Extracellular signal-regulated kinase-mammalian target of rapamycin signaling and forkhead-box transcription factor 3a phosphorylation are involved in testosterone's effect on severe burn injury in a rat model.

Background: Testosterone and androgen receptor agonists have been known for a long time to prevent or reverse muscle wasting in burn injury patients, but the exact molecular mechanisms are not clear.

Objective: To investigate the underlying molecular mechanisms of testosterone in severely burned rats.

Methods: Severe burn injuries were induced by immersing the back of the rat in 100 °C water for 12 s. Rats were treated for 14 days with vehicle (burn group) or a physiological replacement dose of testosterone (B + T group) immediately after injury. Gene and protein expressions were assessed by real-time polymerase chain reaction and Western blot.

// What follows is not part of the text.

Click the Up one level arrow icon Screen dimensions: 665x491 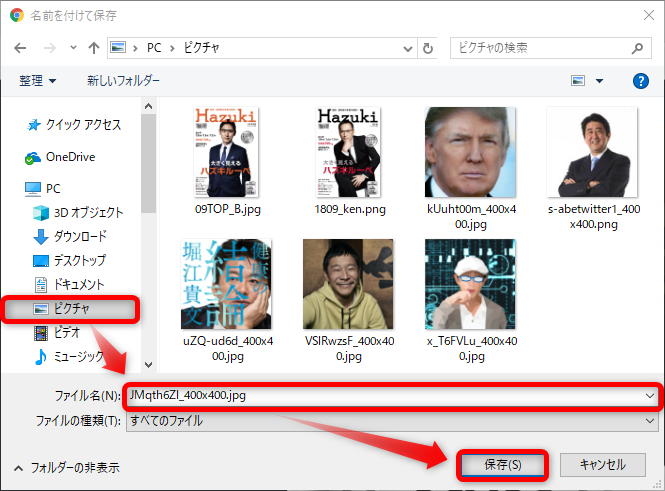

Results: Testosterone improved glucose metabolism, reduced body weight loss, and attenuated tibialis anterior muscle mass loss and muscle protein breakdown. In rat tibialis anterior muscle, testosterone positively regulated the insulin-sensitive glucose transporters Glut3 and Glut4 genes and glycogen synthase 1 protein. These changes would be expected to improve glucose metabolism and nutrient availability in skeletal muscle. Administration of testosterone negatively regulated atrogin 1 (Fbxo32) by increasing total and phosphorylated Foxo3a (forkhead-box transcription factor 3a) levels and positively regulated the expression of the mammalian target of rapamycin (mTOR) and its downstream proteins p70S6 and S6 through mTOR-extracellular signal-regulated kinase phosphorylation.

Conclusions: RESULTS suggested that testosterone might regulate skeletal muscle glucose and protein metabolism following burn injury in part by affecting extracellular signal-regulated kinase-mTOR signaling and Foxo3a levels.